Saved entries

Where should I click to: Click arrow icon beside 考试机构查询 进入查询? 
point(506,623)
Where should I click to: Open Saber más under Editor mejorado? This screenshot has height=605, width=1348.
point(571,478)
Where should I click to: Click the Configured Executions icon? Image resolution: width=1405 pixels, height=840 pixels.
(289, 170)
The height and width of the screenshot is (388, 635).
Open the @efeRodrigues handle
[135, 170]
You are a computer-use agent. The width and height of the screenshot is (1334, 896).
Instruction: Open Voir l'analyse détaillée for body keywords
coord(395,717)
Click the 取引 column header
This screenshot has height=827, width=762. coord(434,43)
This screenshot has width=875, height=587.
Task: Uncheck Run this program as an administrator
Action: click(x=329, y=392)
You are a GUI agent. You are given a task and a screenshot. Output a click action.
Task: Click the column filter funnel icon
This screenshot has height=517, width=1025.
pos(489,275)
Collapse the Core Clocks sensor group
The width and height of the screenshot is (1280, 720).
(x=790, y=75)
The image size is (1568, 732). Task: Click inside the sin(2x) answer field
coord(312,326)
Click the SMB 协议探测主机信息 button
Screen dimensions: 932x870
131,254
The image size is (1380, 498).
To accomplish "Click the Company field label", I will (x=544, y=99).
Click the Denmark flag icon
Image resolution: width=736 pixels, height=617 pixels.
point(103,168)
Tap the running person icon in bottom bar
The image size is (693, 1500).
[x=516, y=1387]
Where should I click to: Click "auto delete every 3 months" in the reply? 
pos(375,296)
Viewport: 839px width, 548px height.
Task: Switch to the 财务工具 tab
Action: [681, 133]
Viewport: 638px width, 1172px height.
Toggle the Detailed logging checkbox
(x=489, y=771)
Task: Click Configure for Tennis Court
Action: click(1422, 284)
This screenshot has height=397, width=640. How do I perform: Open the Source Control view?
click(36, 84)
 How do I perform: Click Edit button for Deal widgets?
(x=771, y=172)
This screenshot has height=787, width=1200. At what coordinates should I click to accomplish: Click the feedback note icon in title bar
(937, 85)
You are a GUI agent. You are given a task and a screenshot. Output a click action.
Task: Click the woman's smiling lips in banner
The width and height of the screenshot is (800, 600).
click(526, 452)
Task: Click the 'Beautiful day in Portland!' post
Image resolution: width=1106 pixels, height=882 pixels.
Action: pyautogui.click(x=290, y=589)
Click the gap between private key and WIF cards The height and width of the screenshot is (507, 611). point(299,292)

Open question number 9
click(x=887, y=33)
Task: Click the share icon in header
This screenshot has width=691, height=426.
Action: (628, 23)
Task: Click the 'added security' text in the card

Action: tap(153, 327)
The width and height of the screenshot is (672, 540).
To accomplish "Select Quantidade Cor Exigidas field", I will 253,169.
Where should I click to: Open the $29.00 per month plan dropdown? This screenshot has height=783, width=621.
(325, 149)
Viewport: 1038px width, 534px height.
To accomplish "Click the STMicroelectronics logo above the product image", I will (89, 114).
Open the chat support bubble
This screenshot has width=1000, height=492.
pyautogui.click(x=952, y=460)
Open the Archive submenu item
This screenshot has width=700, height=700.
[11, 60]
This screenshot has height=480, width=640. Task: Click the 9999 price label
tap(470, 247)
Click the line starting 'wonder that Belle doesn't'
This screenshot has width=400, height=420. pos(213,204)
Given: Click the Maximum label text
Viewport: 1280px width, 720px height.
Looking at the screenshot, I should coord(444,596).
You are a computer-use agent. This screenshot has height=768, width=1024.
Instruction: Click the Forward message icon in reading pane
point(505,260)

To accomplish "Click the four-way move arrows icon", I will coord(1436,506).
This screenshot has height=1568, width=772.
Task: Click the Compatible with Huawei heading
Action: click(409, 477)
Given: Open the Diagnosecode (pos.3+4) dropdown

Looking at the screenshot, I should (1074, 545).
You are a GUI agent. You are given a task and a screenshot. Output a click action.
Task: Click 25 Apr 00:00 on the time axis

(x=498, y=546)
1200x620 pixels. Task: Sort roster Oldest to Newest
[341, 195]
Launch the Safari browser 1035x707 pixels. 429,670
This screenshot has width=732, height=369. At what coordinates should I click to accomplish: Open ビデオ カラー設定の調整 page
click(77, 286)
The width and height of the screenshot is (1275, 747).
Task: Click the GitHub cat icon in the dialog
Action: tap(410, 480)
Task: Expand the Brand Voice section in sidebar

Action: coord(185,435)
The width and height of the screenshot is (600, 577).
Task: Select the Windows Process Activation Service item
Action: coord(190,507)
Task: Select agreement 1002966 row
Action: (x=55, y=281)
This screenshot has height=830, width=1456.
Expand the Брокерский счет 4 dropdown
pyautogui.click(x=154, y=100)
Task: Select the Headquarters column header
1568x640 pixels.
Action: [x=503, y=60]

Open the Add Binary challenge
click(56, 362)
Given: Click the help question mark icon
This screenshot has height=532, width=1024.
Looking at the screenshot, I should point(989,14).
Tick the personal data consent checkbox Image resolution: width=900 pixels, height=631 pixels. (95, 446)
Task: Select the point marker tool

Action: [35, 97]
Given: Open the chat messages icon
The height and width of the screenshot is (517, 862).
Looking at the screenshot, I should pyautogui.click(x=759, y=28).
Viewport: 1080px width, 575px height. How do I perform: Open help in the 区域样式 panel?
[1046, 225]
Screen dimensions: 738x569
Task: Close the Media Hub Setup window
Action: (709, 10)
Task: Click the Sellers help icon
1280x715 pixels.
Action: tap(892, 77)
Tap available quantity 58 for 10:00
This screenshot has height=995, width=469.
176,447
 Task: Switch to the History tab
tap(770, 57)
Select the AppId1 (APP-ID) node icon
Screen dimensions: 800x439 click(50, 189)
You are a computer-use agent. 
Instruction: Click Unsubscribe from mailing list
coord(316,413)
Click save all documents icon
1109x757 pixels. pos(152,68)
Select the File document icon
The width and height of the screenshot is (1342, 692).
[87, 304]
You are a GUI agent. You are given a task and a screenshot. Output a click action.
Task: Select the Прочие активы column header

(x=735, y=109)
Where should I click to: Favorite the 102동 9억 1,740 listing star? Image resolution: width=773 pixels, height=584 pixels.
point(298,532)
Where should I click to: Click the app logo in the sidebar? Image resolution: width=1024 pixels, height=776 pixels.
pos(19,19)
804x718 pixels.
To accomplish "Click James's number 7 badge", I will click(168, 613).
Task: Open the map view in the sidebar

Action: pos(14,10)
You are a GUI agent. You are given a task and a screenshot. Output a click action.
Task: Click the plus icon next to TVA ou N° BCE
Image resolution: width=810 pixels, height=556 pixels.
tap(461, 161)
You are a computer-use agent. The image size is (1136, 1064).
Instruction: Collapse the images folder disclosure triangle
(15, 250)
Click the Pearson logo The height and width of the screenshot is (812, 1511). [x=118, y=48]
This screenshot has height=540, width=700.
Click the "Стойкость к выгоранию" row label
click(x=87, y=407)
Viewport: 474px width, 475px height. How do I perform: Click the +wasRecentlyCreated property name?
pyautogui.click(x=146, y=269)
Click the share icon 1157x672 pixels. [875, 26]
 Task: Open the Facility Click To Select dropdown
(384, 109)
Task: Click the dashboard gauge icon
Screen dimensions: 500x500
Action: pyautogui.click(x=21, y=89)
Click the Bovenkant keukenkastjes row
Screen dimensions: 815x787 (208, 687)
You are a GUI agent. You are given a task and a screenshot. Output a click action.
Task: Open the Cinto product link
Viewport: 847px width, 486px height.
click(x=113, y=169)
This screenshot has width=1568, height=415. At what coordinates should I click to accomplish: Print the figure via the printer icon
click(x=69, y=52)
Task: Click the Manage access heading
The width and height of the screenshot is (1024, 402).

Work instruction
All that belongs in the answer is the run of lines above from the line containing "Given: Open the chat messages icon" through the line containing "Task: Click the Sellers help icon", exactly as written.

Written solution
Given: Open the chat messages icon
The height and width of the screenshot is (517, 862).
Looking at the screenshot, I should pyautogui.click(x=759, y=28).
Viewport: 1080px width, 575px height. How do I perform: Open help in the 区域样式 panel?
[1046, 225]
Screen dimensions: 738x569
Task: Close the Media Hub Setup window
Action: (709, 10)
Task: Click the Sellers help icon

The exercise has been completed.